There’s evidence to support the sap paradigm, too. The indictment has Maureen repeatedly buying shares in Star Scientific (and, it alleges, assiduously working to avoid reporting these purchases on state-mandated disclosure forms). The indictment even says Maureen enthusiastically forwarded to Bob an email stating that Anatabloc is going to save so many lives that it might cause problems for government policymakers. Such behavior looks like the actions of a true believer. But it may also be the actions of someone who believed that all the publicity she and her husband were generating for Anatabloc would raise Star Scientific’s stock price.

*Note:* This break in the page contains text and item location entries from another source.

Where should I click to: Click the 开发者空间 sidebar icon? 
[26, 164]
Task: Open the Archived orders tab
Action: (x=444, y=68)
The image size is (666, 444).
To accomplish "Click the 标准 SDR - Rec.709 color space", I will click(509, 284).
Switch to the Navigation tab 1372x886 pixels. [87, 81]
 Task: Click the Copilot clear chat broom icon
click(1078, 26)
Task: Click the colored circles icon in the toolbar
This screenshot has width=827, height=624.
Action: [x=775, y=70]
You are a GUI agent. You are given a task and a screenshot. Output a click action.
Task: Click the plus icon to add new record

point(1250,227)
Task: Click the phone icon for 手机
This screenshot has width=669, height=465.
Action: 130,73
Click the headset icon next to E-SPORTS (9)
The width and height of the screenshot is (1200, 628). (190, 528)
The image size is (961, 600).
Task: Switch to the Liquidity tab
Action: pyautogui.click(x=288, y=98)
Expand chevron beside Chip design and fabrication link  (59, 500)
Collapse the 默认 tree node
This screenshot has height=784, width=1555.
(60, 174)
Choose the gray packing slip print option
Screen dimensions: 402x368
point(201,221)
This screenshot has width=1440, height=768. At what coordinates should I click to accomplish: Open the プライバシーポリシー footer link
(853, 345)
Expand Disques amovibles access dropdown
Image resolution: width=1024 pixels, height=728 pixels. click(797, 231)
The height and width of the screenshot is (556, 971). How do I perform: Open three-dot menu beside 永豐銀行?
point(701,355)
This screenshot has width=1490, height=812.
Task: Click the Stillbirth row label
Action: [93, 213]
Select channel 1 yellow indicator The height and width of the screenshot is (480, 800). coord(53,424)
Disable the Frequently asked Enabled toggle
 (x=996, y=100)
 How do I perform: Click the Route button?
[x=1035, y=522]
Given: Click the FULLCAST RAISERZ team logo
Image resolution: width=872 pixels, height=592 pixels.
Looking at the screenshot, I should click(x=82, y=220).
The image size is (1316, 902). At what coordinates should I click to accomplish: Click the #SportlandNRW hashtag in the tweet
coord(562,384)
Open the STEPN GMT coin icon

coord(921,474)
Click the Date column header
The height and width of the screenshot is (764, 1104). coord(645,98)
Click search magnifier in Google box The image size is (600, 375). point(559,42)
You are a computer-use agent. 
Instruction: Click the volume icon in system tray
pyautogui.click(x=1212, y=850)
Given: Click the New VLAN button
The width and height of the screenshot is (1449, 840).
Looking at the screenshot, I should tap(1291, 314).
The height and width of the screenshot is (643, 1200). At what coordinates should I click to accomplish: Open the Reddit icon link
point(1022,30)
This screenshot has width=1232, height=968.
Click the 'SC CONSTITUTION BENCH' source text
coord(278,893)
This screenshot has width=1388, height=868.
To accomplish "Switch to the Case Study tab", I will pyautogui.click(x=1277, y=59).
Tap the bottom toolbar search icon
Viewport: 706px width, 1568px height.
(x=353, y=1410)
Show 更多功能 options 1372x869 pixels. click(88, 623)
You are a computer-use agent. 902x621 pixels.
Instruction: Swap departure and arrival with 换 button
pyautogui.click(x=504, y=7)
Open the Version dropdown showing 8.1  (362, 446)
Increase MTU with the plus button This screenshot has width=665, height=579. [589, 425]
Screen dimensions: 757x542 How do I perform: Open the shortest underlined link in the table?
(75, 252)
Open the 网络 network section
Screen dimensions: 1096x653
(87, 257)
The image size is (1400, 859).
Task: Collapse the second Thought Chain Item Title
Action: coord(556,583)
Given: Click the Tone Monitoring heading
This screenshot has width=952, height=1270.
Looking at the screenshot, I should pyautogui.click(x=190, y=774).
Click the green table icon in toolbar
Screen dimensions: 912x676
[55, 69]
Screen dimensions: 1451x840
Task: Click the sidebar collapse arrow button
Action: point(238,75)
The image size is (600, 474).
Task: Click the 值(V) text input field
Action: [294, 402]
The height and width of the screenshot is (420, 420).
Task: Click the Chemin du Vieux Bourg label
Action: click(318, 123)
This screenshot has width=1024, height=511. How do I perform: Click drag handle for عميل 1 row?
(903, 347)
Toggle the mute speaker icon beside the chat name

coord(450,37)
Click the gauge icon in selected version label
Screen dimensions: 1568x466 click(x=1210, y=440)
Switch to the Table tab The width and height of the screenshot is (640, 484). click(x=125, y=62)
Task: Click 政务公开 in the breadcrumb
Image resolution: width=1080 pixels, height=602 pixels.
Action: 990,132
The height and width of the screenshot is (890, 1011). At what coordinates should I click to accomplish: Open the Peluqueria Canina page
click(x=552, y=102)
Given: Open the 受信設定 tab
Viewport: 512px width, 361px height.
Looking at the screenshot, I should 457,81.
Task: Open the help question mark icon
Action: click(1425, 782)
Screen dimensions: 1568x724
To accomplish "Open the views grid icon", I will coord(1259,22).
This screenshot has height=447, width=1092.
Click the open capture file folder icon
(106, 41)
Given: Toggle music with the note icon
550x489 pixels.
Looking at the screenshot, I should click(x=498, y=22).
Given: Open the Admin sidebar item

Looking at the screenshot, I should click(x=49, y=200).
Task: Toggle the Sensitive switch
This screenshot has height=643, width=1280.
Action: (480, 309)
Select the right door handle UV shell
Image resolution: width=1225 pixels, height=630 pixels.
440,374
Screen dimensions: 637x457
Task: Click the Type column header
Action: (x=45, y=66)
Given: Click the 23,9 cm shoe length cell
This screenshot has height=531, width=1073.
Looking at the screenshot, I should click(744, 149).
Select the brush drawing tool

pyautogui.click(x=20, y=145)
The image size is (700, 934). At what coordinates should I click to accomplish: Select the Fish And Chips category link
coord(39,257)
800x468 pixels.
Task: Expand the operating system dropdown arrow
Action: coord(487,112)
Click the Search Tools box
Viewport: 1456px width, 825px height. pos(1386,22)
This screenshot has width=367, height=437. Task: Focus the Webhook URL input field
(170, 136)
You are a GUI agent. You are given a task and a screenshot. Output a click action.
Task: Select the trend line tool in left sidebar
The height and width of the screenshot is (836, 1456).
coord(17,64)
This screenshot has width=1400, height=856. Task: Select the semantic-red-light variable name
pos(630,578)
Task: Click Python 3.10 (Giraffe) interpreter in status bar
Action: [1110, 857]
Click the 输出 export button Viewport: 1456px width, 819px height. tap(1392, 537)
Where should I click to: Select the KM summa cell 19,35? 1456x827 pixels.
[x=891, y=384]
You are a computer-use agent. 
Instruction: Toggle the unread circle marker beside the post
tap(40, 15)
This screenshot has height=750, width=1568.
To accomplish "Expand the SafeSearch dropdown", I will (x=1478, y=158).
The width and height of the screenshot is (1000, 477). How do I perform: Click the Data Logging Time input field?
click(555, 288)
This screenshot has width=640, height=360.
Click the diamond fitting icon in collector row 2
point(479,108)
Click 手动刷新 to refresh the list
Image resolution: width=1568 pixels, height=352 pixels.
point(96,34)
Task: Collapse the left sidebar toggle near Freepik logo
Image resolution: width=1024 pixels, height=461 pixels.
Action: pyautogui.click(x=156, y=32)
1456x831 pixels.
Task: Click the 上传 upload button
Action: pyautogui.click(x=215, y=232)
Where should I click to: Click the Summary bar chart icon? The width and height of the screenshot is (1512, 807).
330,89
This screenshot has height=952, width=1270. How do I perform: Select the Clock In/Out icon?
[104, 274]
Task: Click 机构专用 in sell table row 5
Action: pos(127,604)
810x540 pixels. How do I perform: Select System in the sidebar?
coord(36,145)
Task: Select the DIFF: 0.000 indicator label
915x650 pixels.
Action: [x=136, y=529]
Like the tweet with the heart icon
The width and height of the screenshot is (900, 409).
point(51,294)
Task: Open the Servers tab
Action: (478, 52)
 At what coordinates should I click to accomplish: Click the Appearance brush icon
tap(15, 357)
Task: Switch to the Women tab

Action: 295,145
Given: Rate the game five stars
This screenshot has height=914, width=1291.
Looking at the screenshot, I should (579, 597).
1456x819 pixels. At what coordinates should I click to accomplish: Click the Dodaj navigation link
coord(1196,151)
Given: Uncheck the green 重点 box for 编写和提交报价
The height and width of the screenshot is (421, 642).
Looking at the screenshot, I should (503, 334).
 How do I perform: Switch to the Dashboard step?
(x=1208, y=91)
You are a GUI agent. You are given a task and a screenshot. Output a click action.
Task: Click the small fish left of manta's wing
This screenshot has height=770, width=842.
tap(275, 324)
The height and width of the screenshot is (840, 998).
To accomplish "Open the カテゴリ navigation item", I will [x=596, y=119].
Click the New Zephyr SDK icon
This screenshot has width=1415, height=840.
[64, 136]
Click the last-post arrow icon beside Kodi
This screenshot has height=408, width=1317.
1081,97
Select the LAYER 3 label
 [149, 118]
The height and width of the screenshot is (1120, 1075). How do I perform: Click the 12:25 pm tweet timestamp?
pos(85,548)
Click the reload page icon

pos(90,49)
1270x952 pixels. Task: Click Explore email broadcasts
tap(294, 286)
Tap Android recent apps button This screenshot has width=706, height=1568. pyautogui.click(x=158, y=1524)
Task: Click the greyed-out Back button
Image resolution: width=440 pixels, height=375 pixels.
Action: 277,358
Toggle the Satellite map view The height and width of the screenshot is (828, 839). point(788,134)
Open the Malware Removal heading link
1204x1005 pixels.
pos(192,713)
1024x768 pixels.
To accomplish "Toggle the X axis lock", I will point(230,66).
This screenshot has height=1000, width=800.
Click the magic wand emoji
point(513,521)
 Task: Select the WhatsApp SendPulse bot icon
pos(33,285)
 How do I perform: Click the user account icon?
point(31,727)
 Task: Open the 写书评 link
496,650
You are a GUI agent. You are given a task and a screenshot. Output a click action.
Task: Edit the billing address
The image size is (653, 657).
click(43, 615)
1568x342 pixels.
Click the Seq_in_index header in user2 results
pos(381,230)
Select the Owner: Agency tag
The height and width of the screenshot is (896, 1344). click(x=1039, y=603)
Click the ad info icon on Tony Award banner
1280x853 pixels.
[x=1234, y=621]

Alternatively, it may be evidence of the venerable maxim that all great con artists eventually come to believe their own con. McDonnell did say that he took the Anatabloc pills himself. 

Does Anatabloc cure anything? Nobody knows. A crowning irony would be if, long after the McDonnells’ reputations are destroyed, medical science established that the stuff had medical value. Patent medicines are occasionally discovered, through medical trials, to possess the traits once touted by the rascals who hawked them. Bob and Maureen, take heart: according to a recent National Public Radio report, the most famous patent medicine in history—Snake Oil—really worked as an anti-inflammatory, at least as originally used by Chinese railroad workers. So maybe there’s hope for Anatabloc, even if there isn’t much hope for you.